====== GIVEN ENTRIES ======
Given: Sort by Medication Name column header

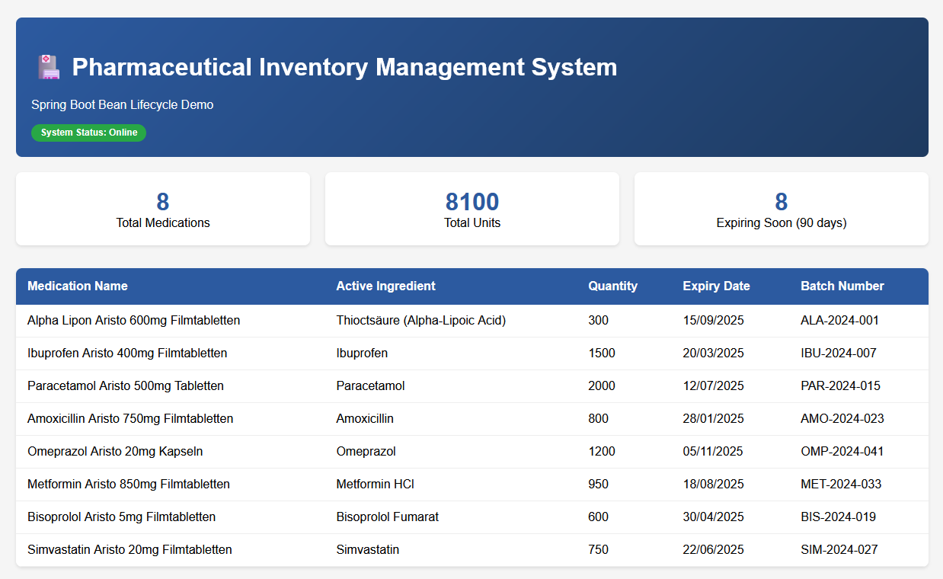Looking at the screenshot, I should (78, 286).
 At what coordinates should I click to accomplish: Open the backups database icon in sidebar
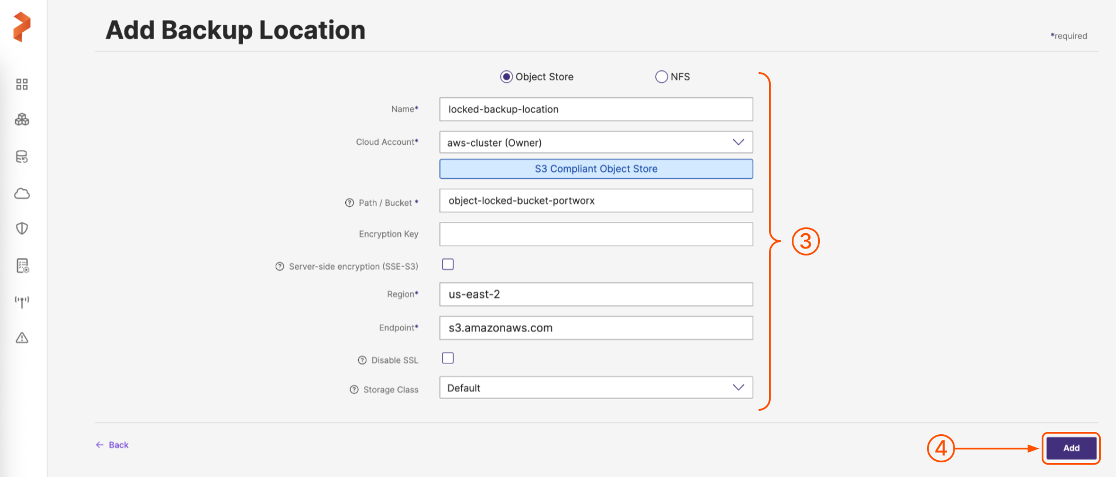(22, 156)
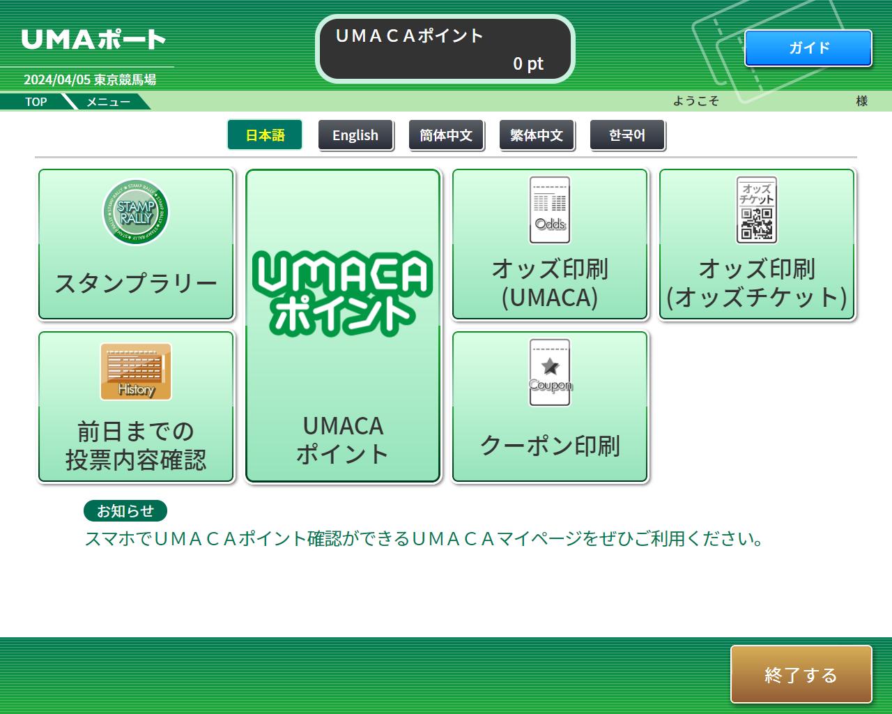Open スタンプラリー tile label
Viewport: 892px width, 714px height.
click(136, 284)
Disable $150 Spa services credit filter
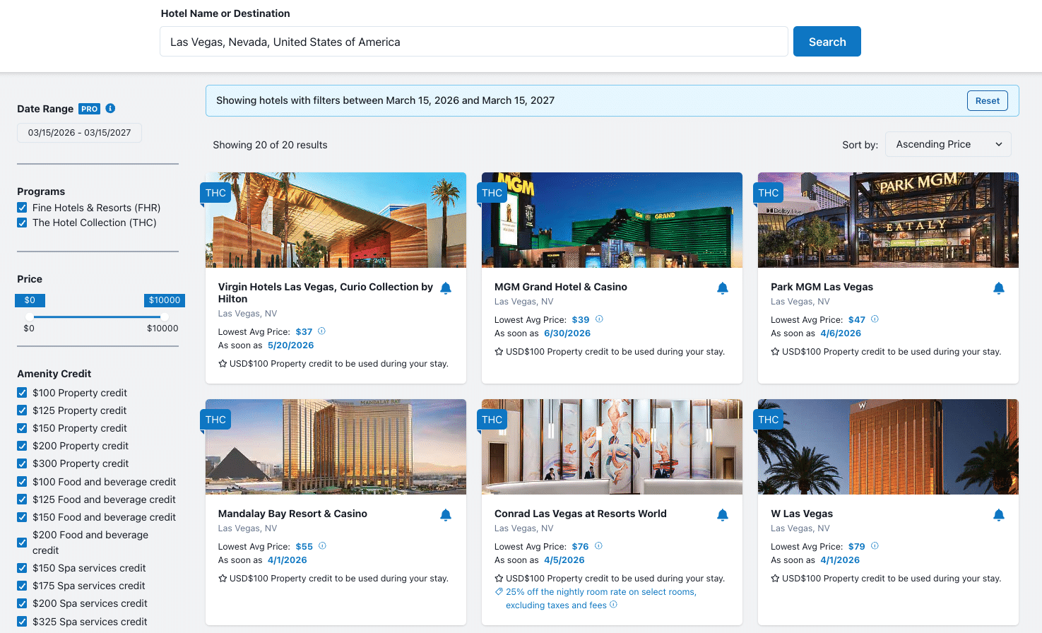The width and height of the screenshot is (1042, 633). click(x=23, y=568)
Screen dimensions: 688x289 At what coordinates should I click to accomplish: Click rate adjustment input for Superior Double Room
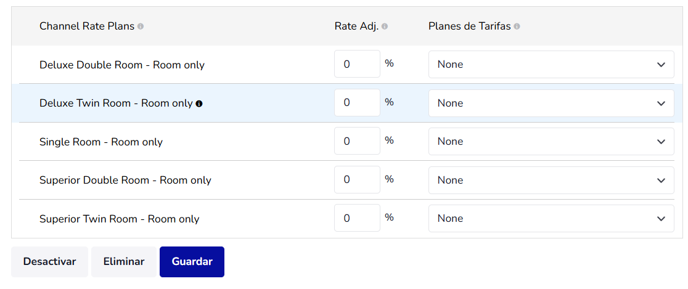pos(357,180)
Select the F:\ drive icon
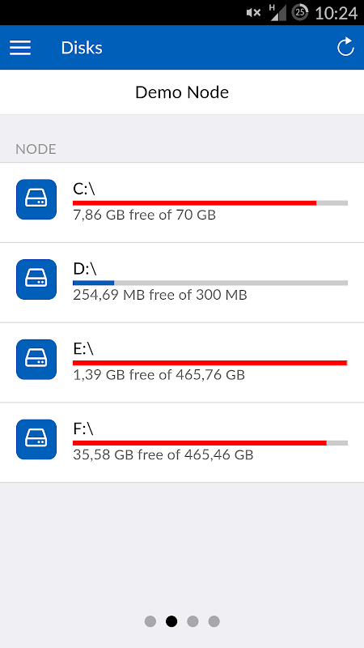364x648 pixels. point(36,439)

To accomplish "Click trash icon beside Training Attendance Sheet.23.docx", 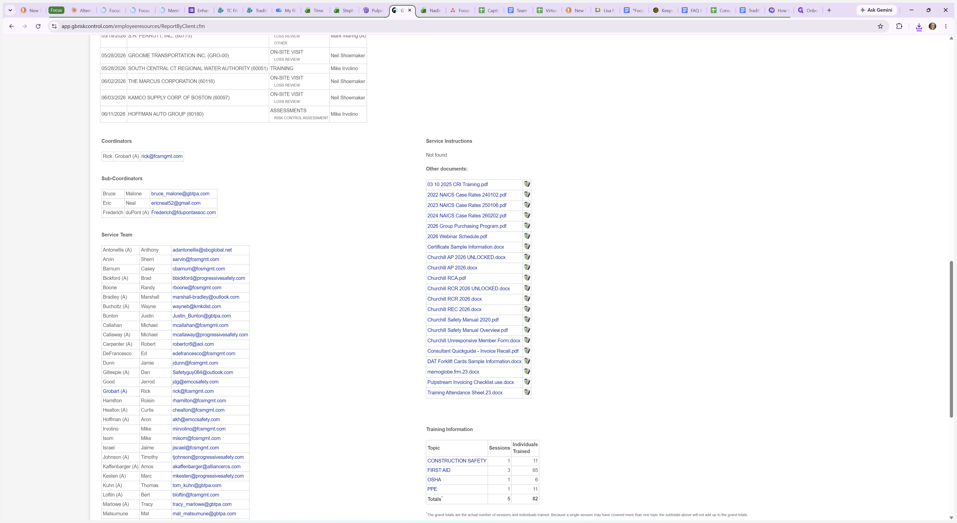I will [x=527, y=392].
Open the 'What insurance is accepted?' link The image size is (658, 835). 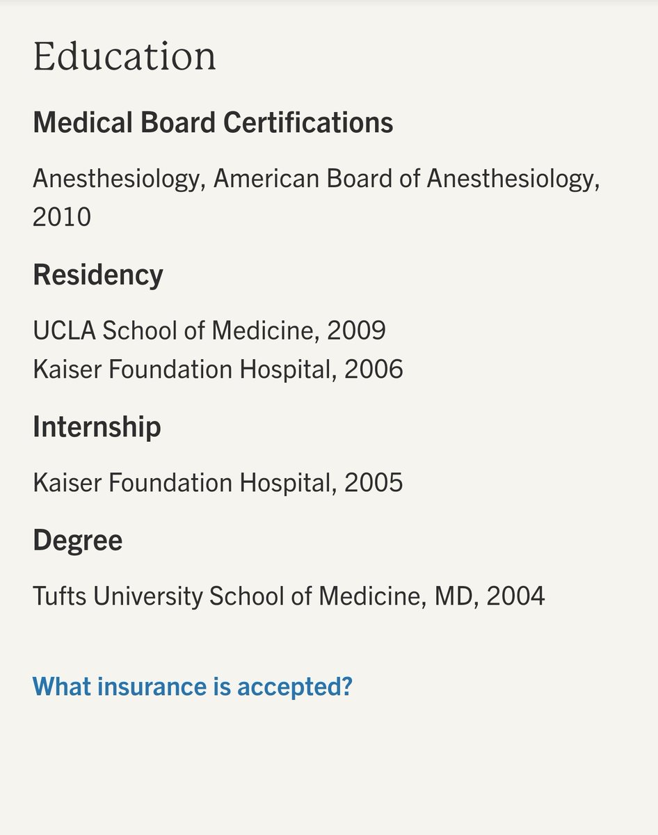pyautogui.click(x=193, y=687)
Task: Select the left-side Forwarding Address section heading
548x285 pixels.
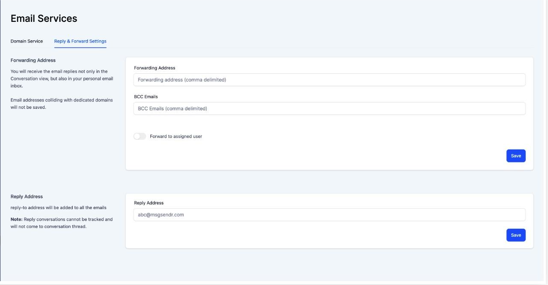Action: click(33, 60)
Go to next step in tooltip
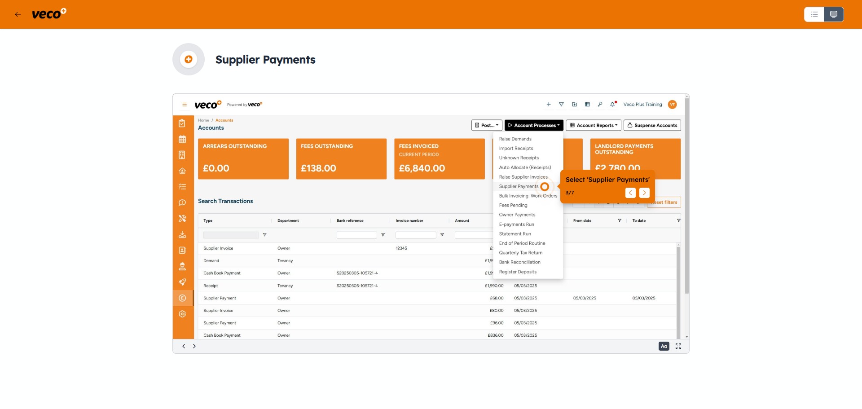The image size is (862, 409). (x=644, y=193)
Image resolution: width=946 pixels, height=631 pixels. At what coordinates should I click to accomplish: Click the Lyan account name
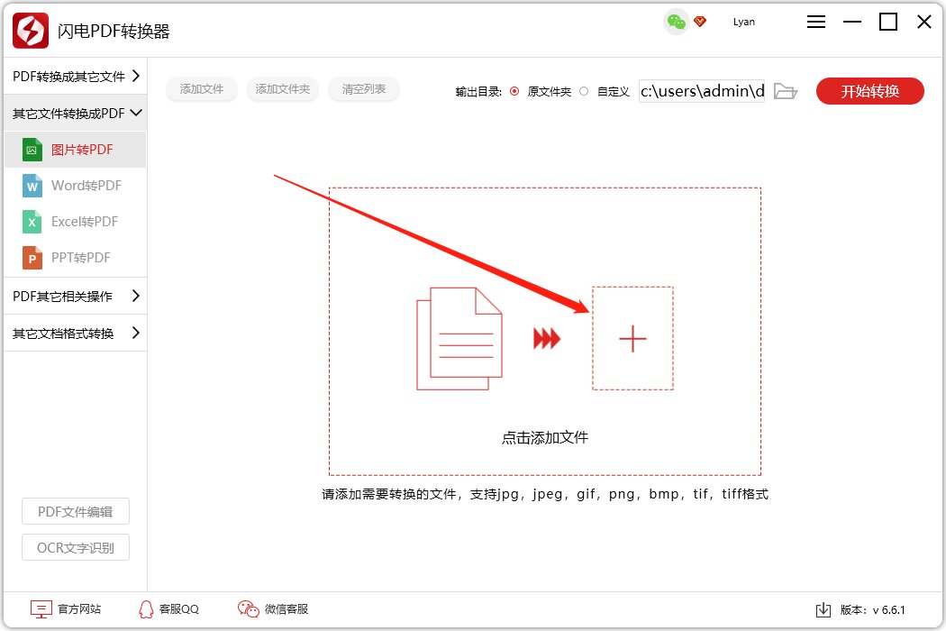tap(743, 21)
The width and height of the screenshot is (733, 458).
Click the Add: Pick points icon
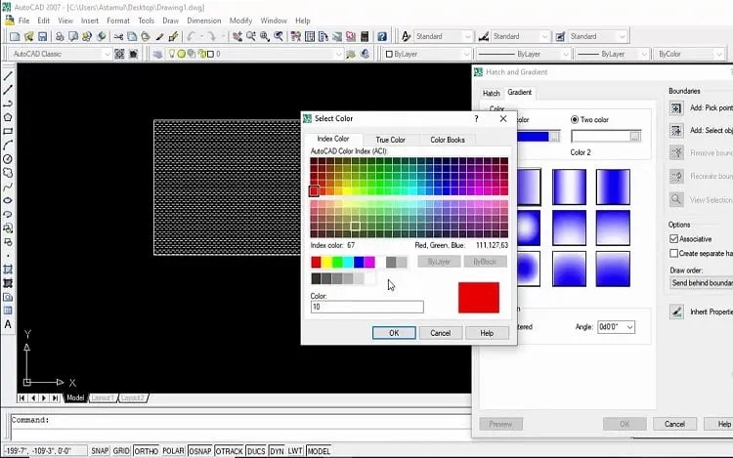coord(676,108)
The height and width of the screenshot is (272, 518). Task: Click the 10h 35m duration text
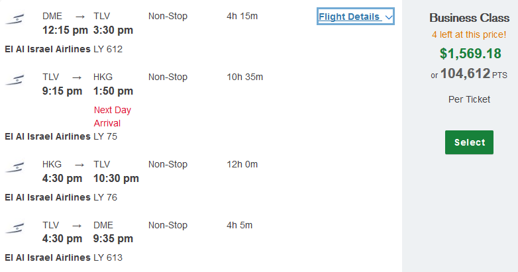point(245,77)
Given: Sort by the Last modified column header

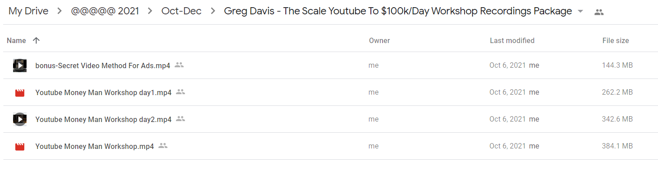Looking at the screenshot, I should 512,40.
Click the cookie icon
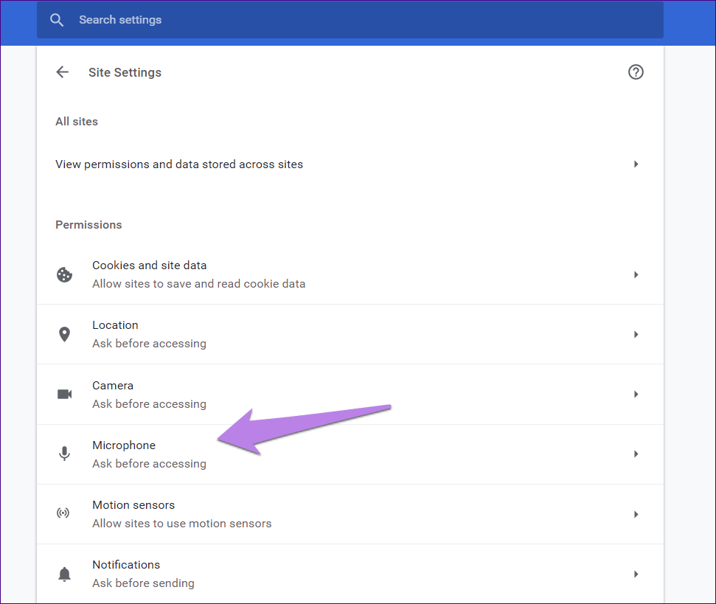Screen dimensions: 716x604 tap(65, 274)
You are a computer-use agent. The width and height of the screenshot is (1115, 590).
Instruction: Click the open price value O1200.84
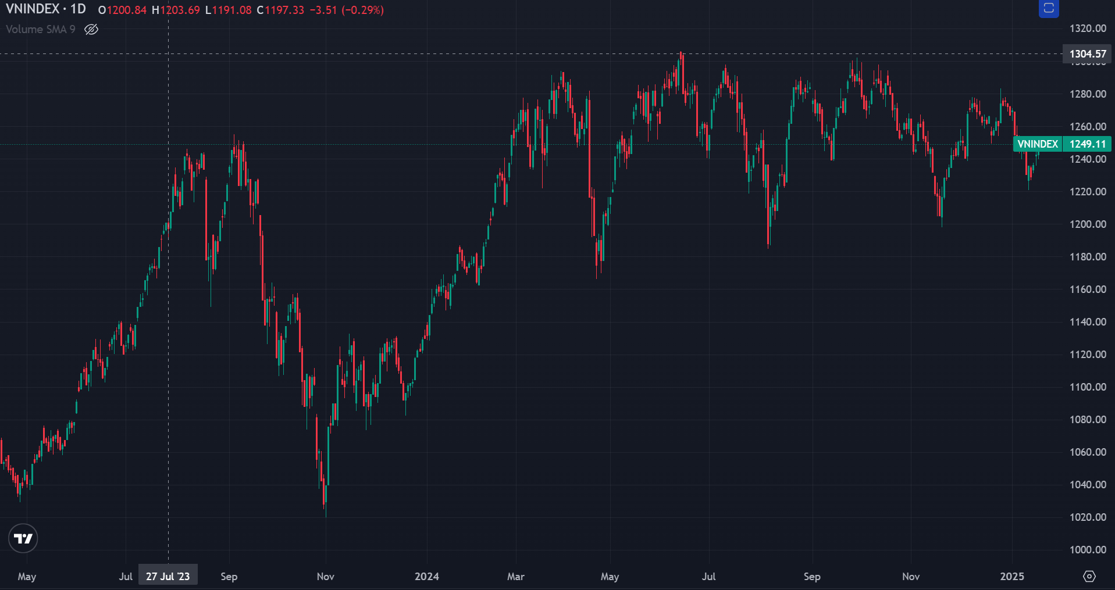(x=122, y=10)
======
Going by the data above, give back only the lines from the one containing "Go to next step in tooltip" through the one containing "The width and height of the screenshot is (733, 458).", exactly as they stand, both ends included and no images.

▶ _ANSWER BELOW_:
Go to next step in tooltip
The image size is (862, 409). (x=644, y=193)
Image resolution: width=946 pixels, height=631 pixels. At what coordinates should I click to accomplish: Click the Lyan account name
tap(743, 21)
The width and height of the screenshot is (733, 458).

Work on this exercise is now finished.